■ Data in this exercise
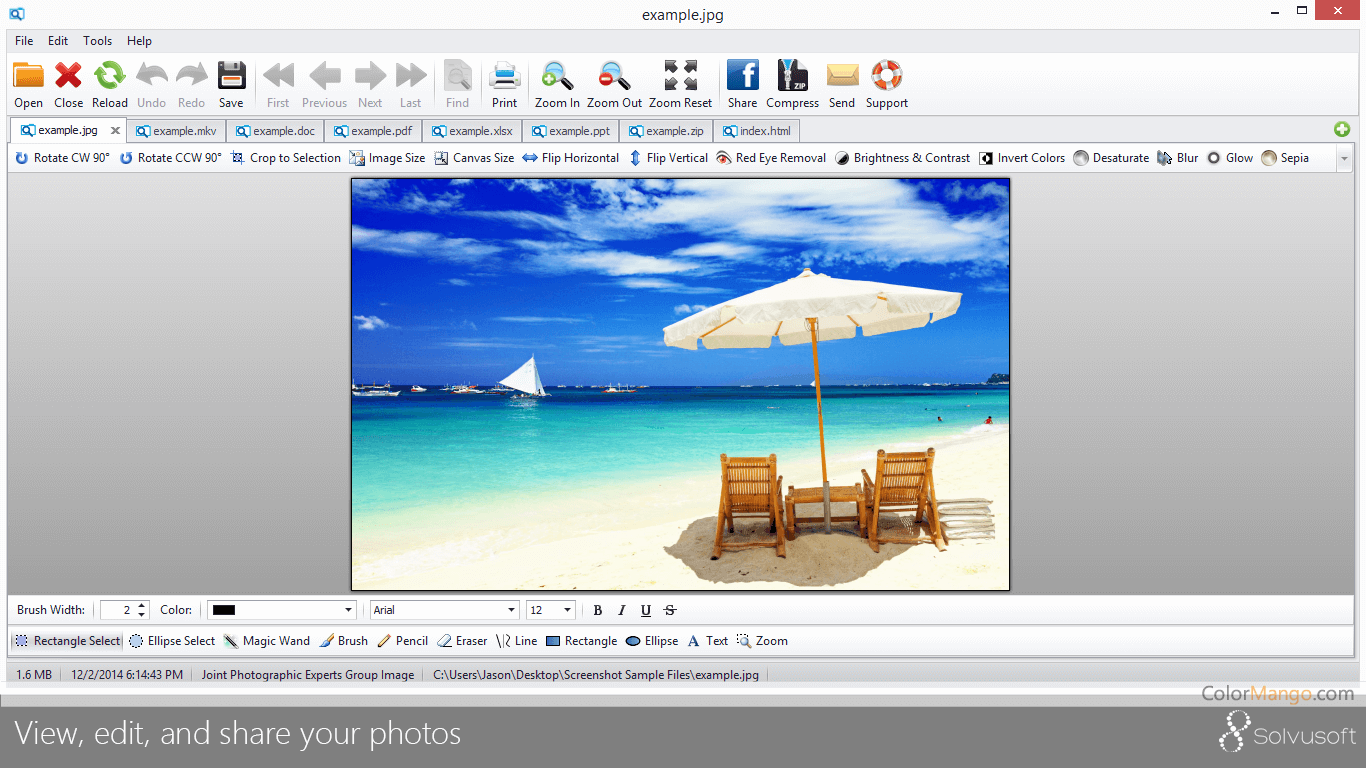The height and width of the screenshot is (768, 1366).
Task: Toggle bold text formatting
Action: (x=596, y=610)
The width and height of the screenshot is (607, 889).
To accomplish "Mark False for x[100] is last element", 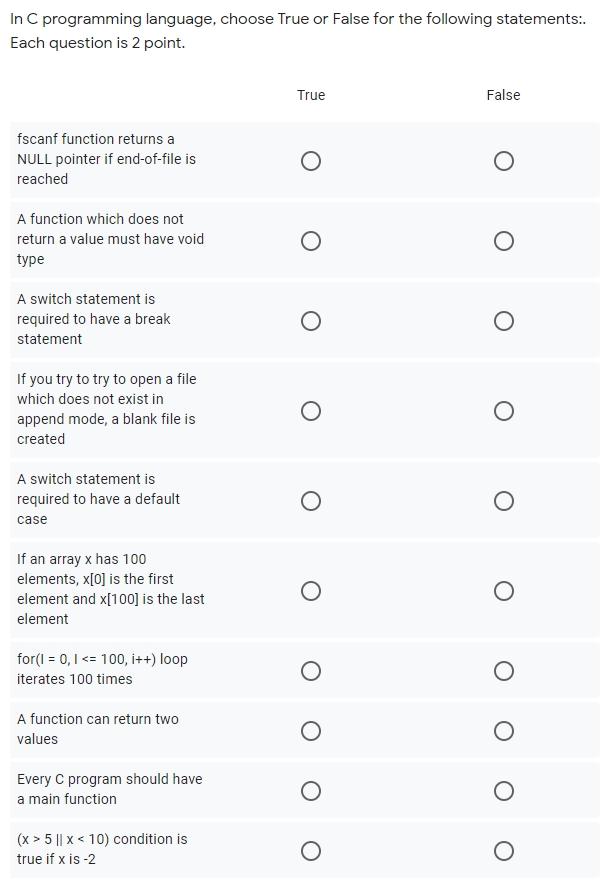I will click(503, 591).
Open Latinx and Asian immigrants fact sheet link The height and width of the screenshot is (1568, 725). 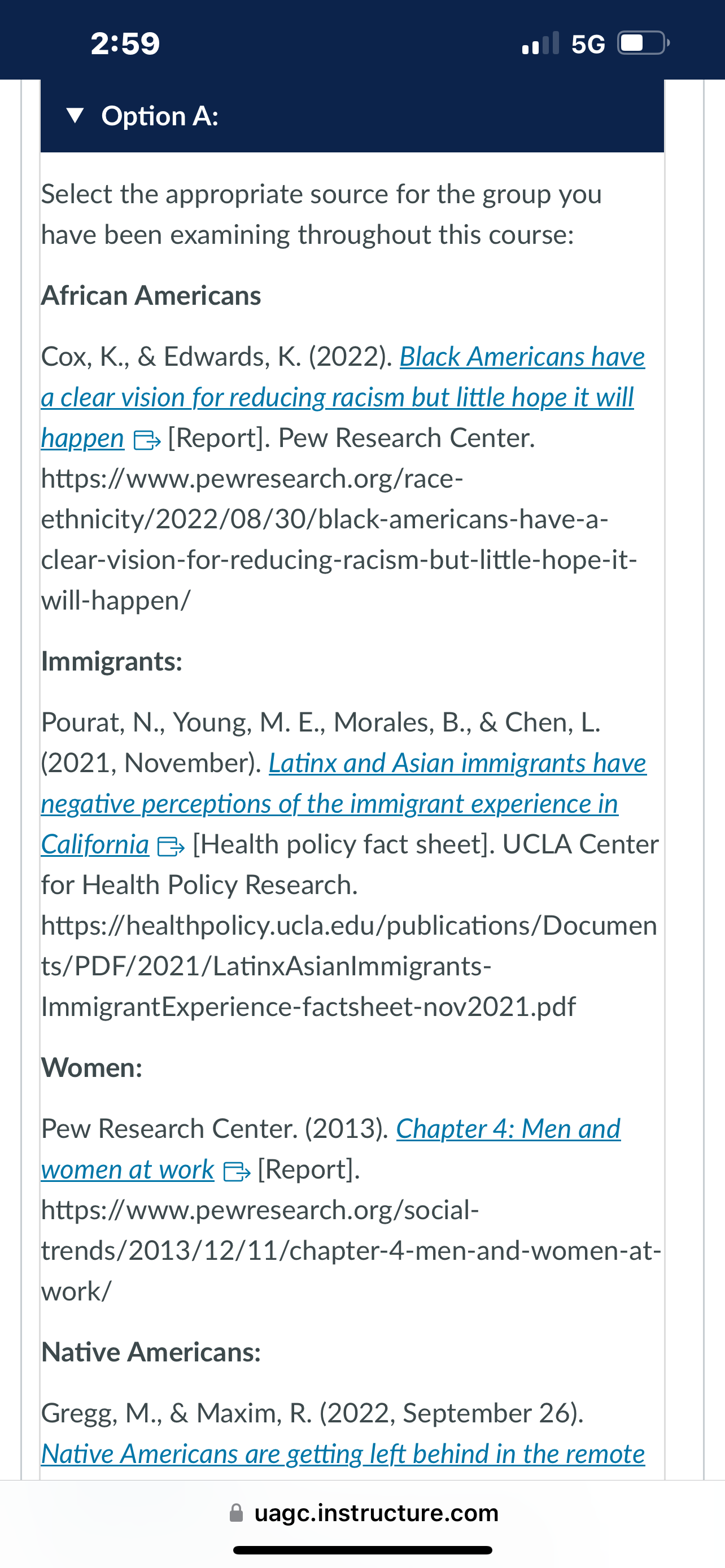click(x=343, y=804)
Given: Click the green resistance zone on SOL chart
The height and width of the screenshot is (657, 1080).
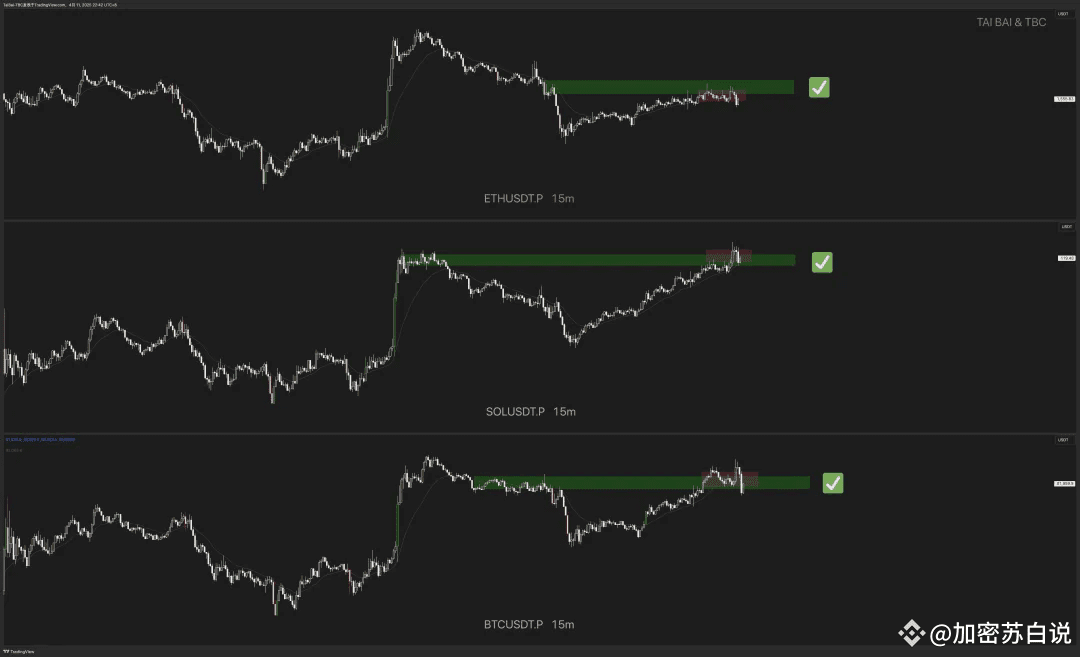Looking at the screenshot, I should point(598,260).
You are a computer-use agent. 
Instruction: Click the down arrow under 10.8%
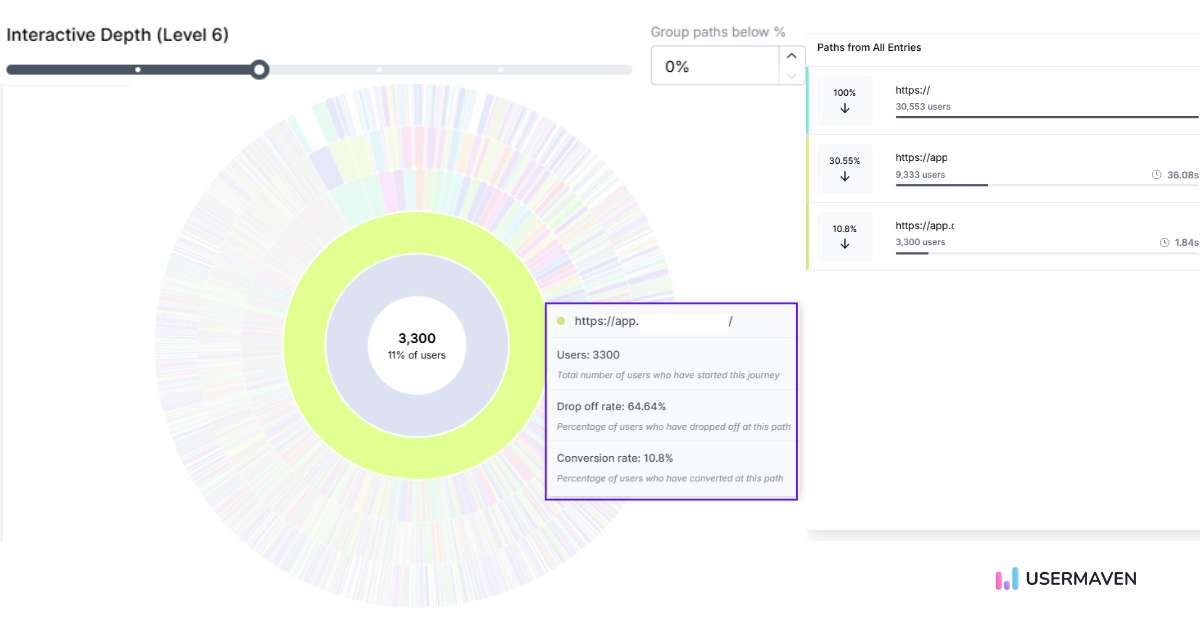pyautogui.click(x=845, y=244)
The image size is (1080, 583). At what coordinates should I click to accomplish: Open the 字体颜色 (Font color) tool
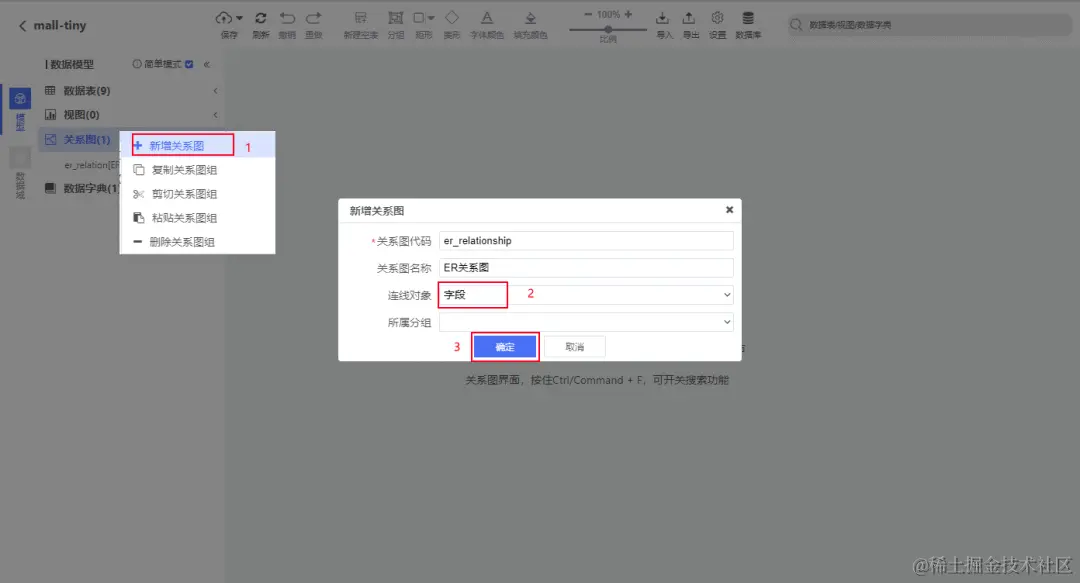[x=487, y=20]
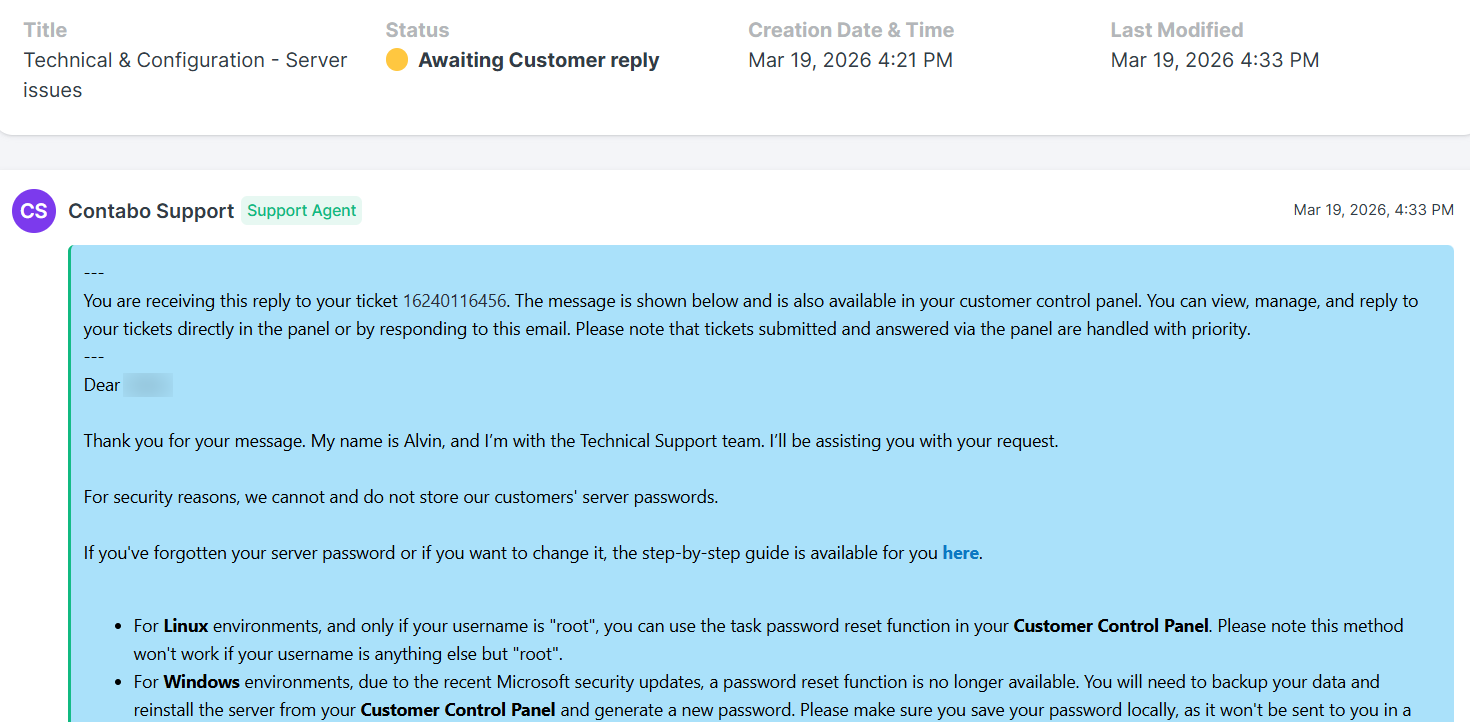Click 'Customer Control Panel' in the Linux bullet
Viewport: 1470px width, 722px height.
pyautogui.click(x=1111, y=626)
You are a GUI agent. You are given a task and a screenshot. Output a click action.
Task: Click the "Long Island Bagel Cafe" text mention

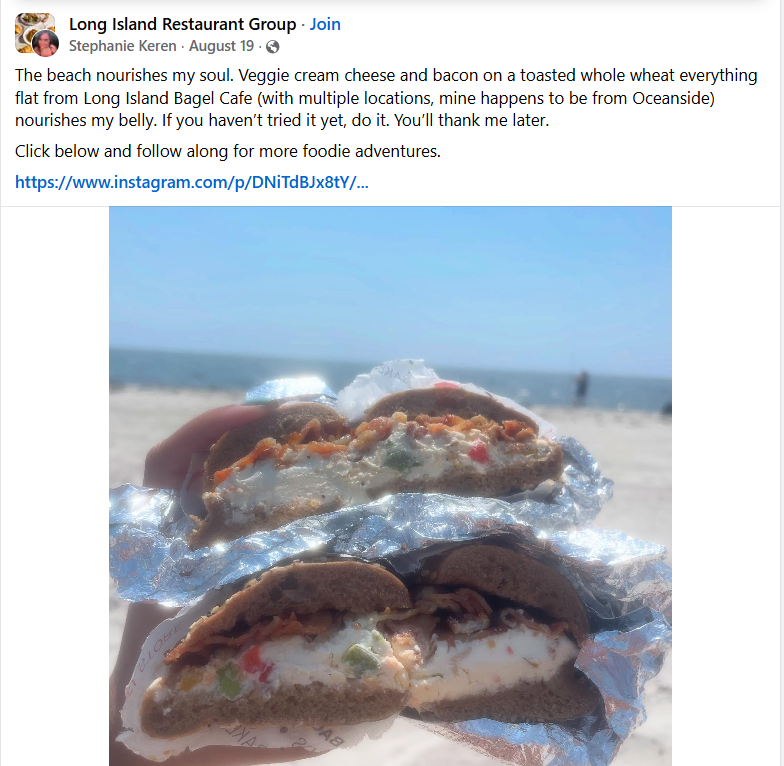[x=168, y=98]
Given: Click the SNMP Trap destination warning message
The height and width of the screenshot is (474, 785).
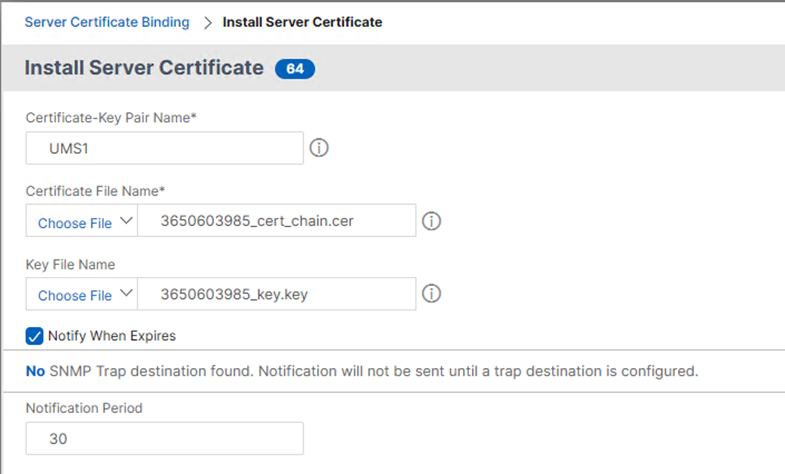Looking at the screenshot, I should click(x=360, y=371).
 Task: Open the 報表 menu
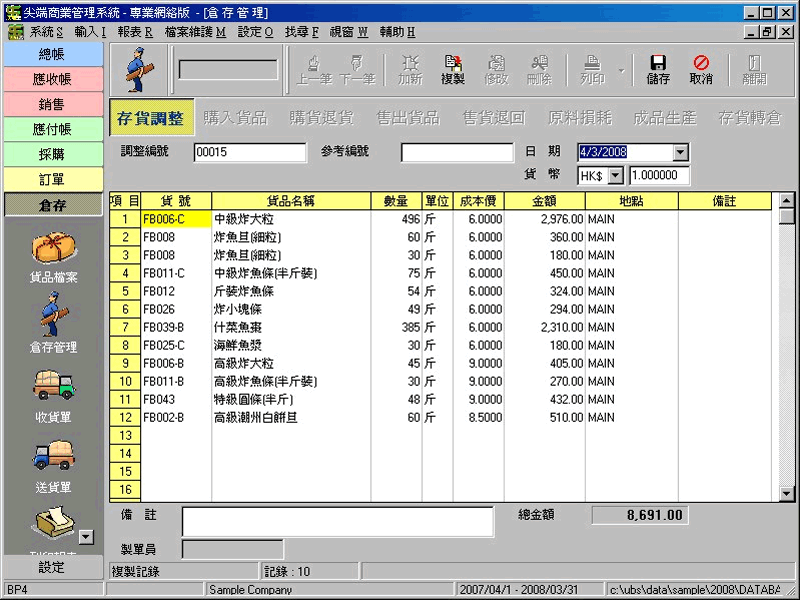(x=134, y=32)
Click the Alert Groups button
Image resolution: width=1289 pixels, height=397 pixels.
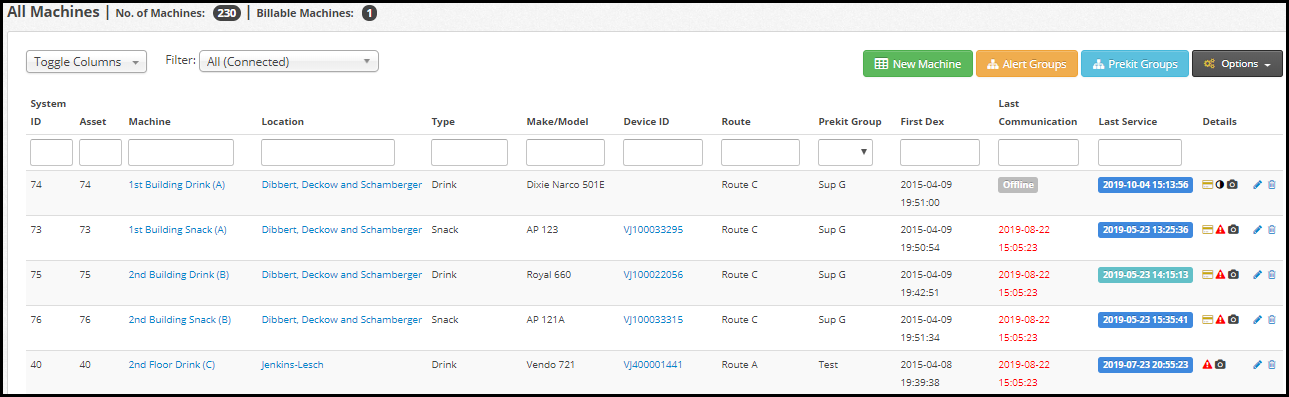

■ Goal
Starting at the line that contains "Click the Alert Groups button" and ending at the end of the material, recast those lines as a Markdown table with the columns Row and Material line, leaving out blank lines and the pictures.

■ Response to the exercise
| Row | Material line |
|---|---|
| 1 | Click the Alert Groups button |
| 2 | Image resolution: width=1289 pixels, height=397 pixels. |